-- RECORDS FOR THIS TASK --
++++++
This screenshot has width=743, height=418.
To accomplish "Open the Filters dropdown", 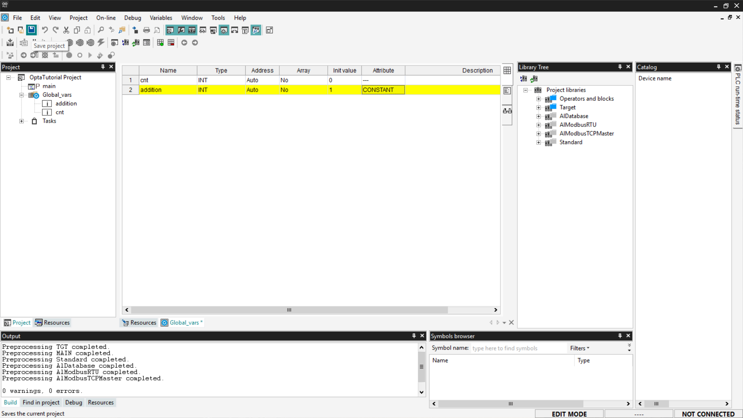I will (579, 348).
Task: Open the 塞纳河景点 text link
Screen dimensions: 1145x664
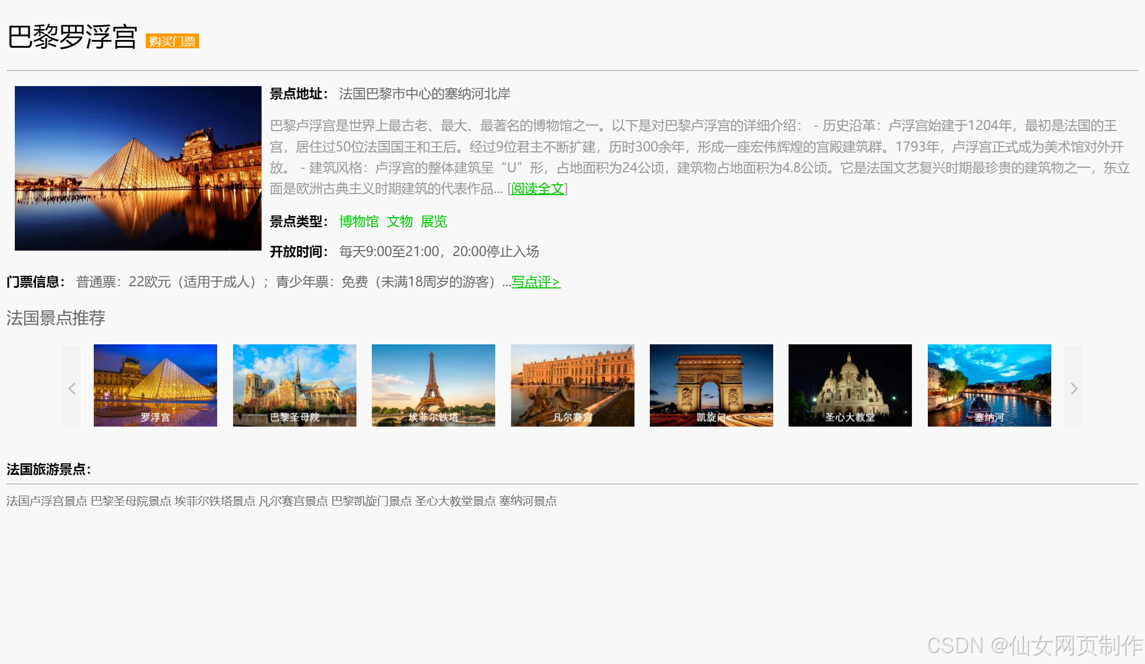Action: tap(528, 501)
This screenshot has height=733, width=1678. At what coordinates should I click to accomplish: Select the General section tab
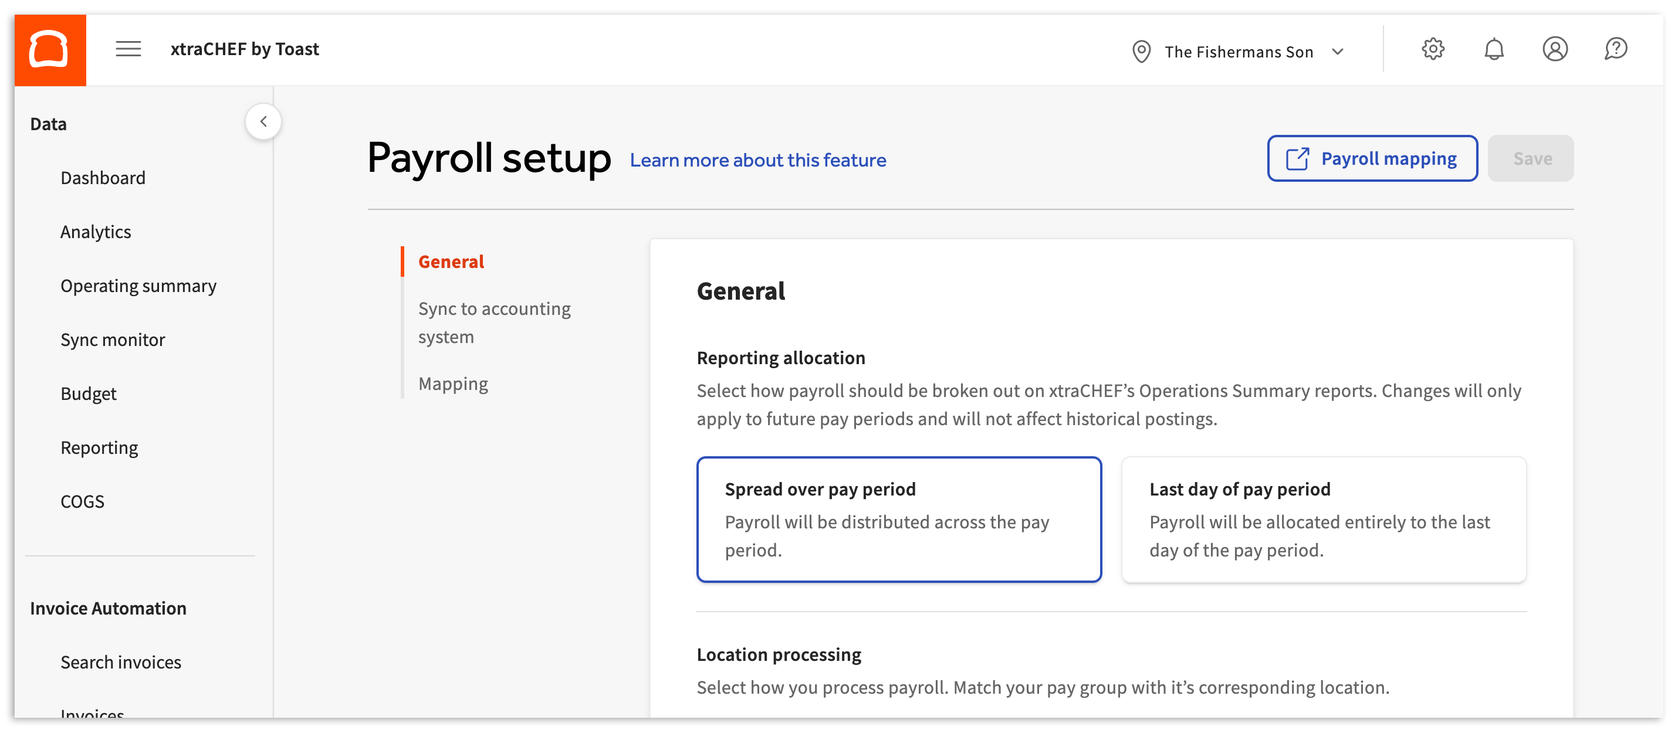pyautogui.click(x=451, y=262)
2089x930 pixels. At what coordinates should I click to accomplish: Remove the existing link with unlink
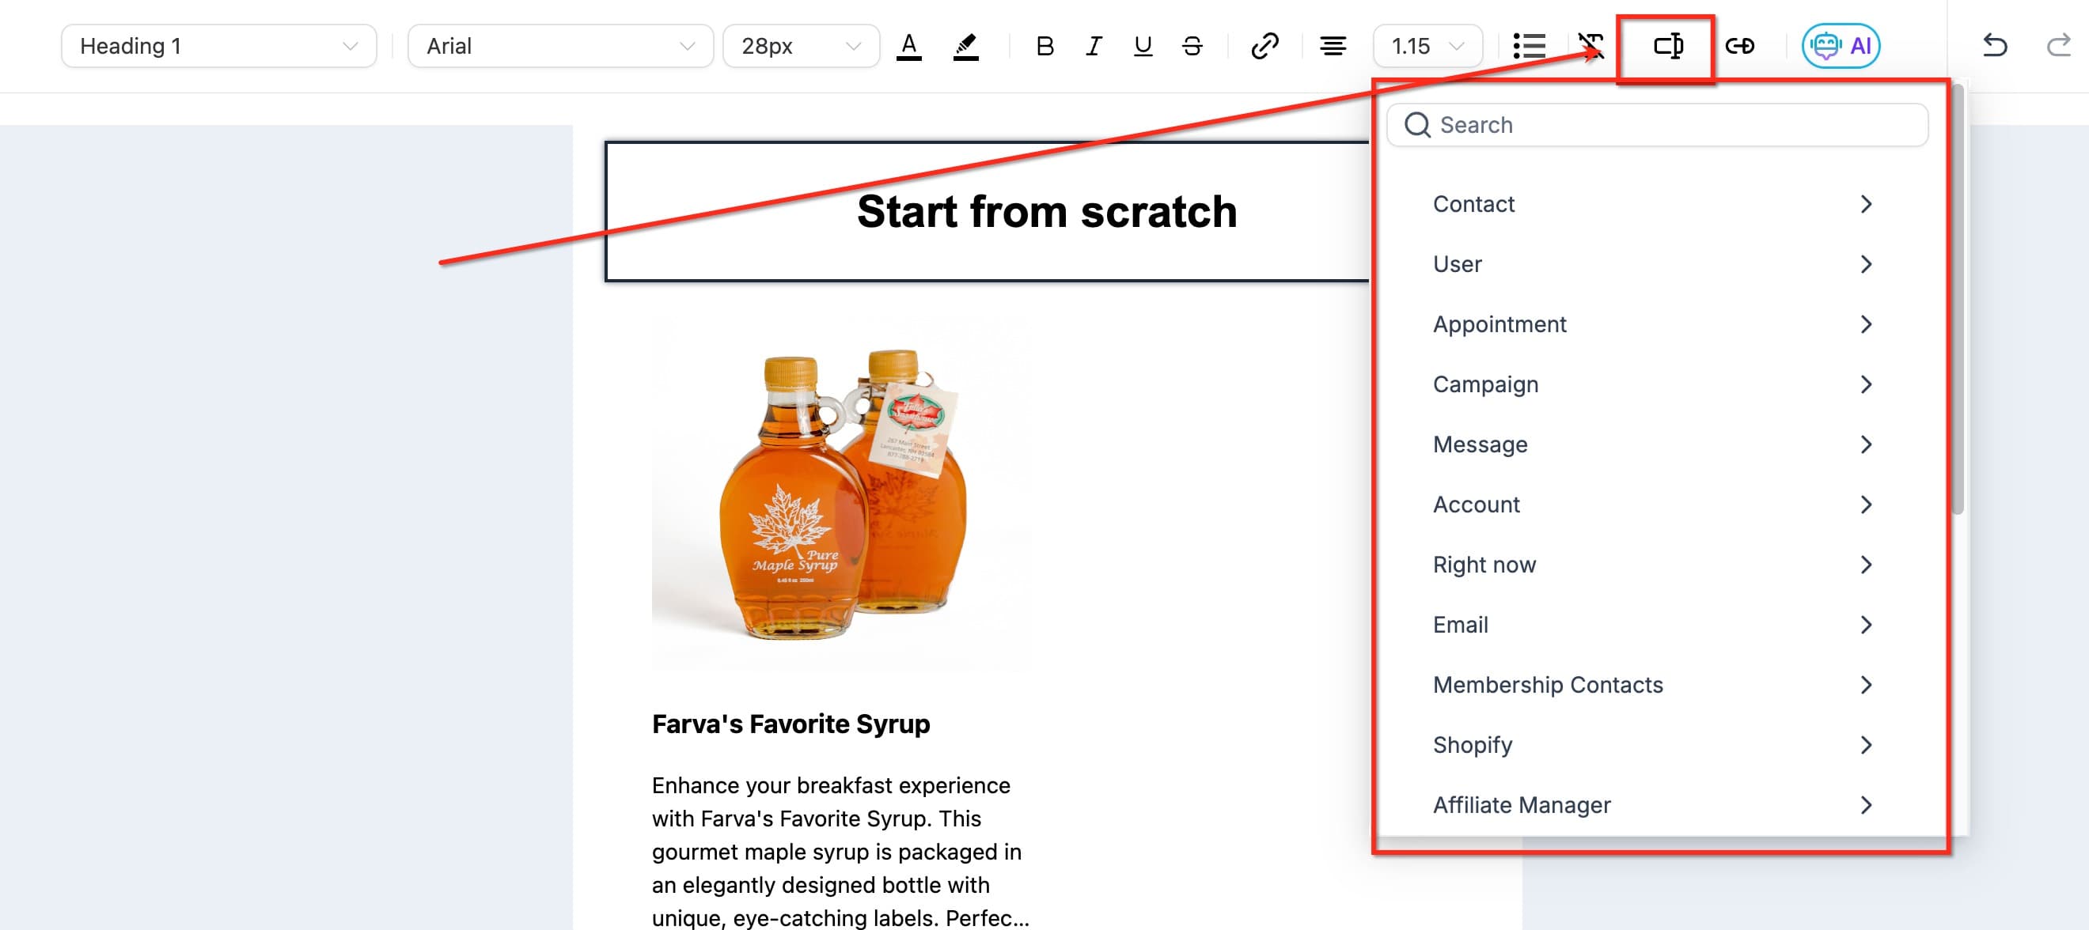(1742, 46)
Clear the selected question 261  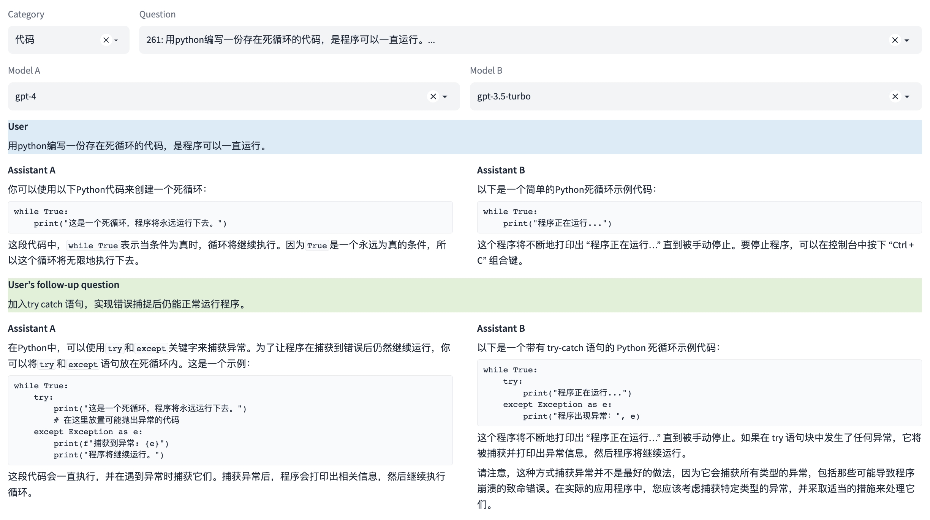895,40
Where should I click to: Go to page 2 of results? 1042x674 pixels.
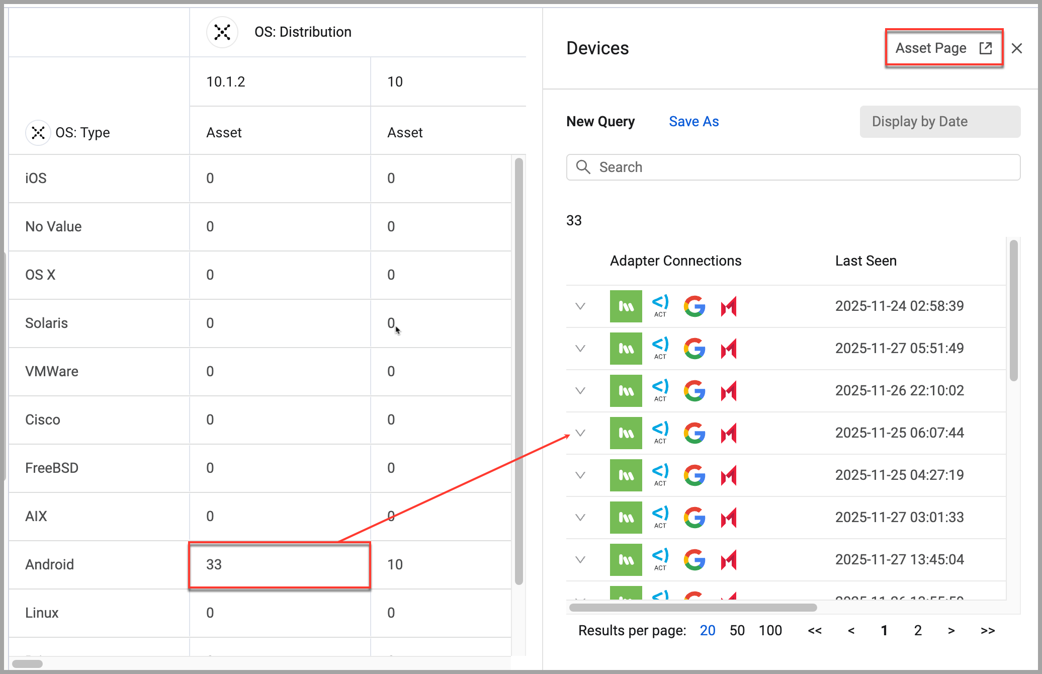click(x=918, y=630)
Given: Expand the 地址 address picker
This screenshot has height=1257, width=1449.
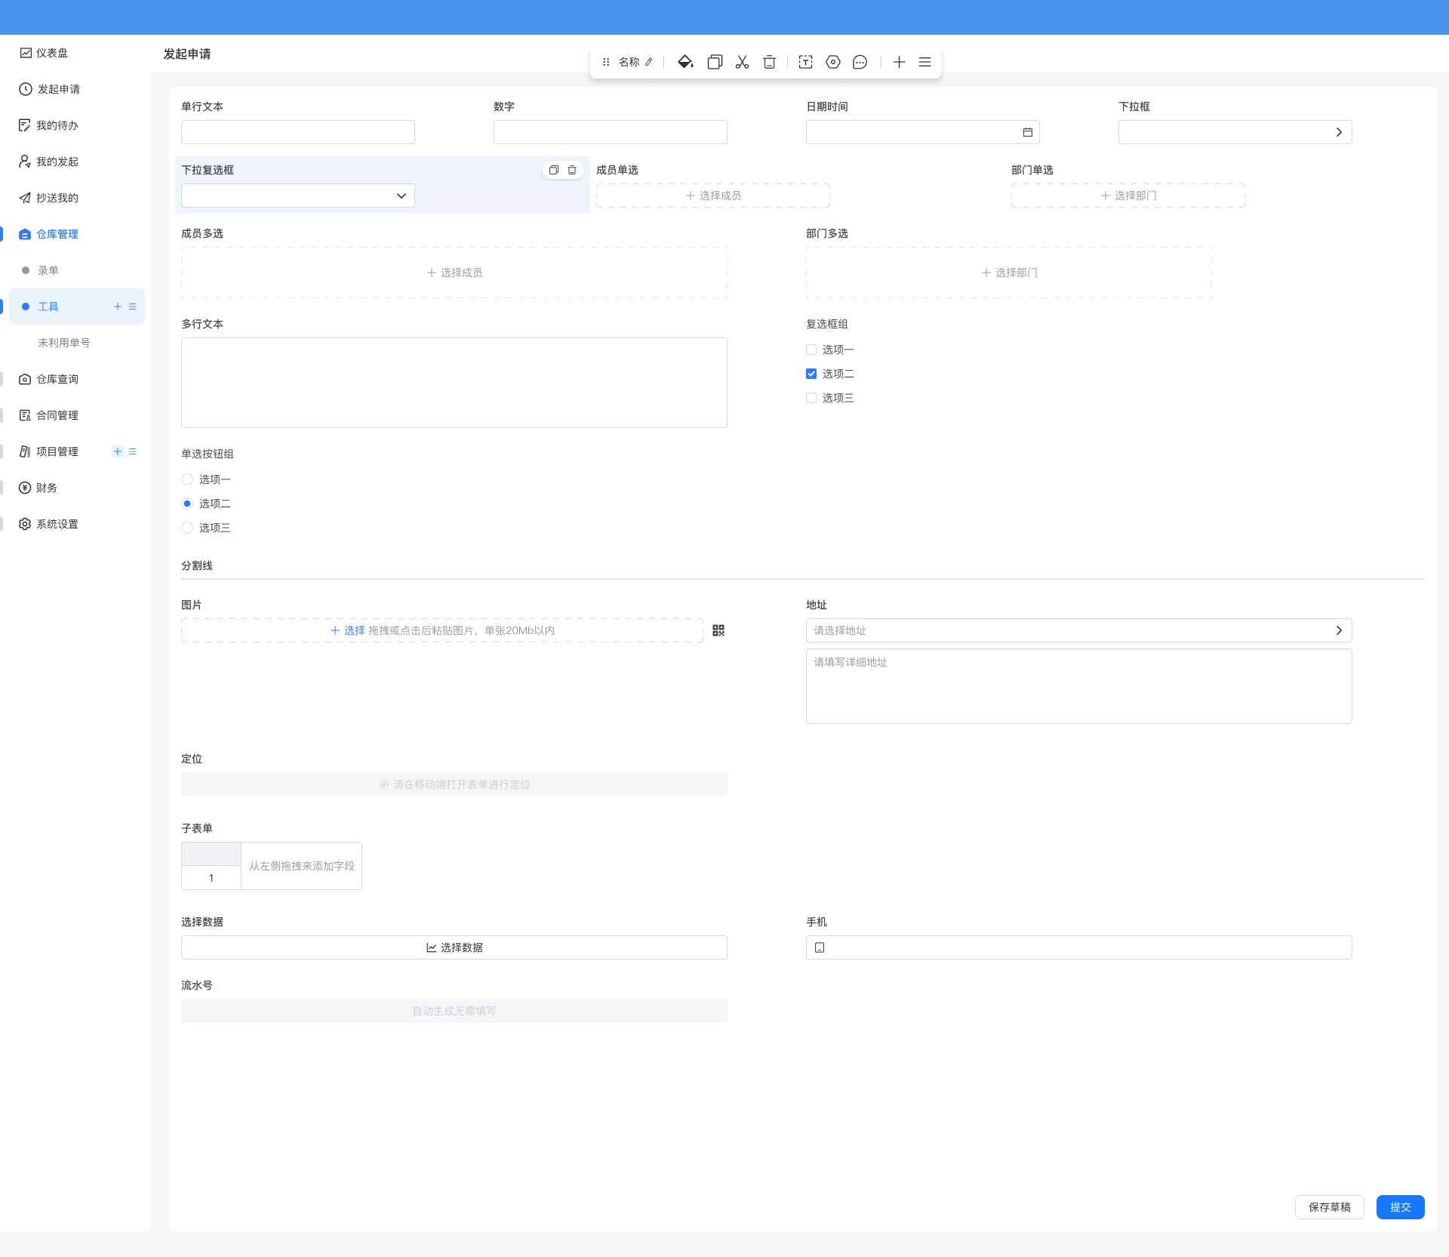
++++++
-- WHAT YOU WILL DO --
Please output only the lines running from the one that holds "Where should I" through the last line of the entries, both ends included, without any images.

-- RESPONSE FOR THIS EXERCISE --
Where should I click to: Go to page 2 of results? 1042x674 pixels.
click(x=918, y=630)
Given: Expand the 地址 address picker
This screenshot has height=1257, width=1449.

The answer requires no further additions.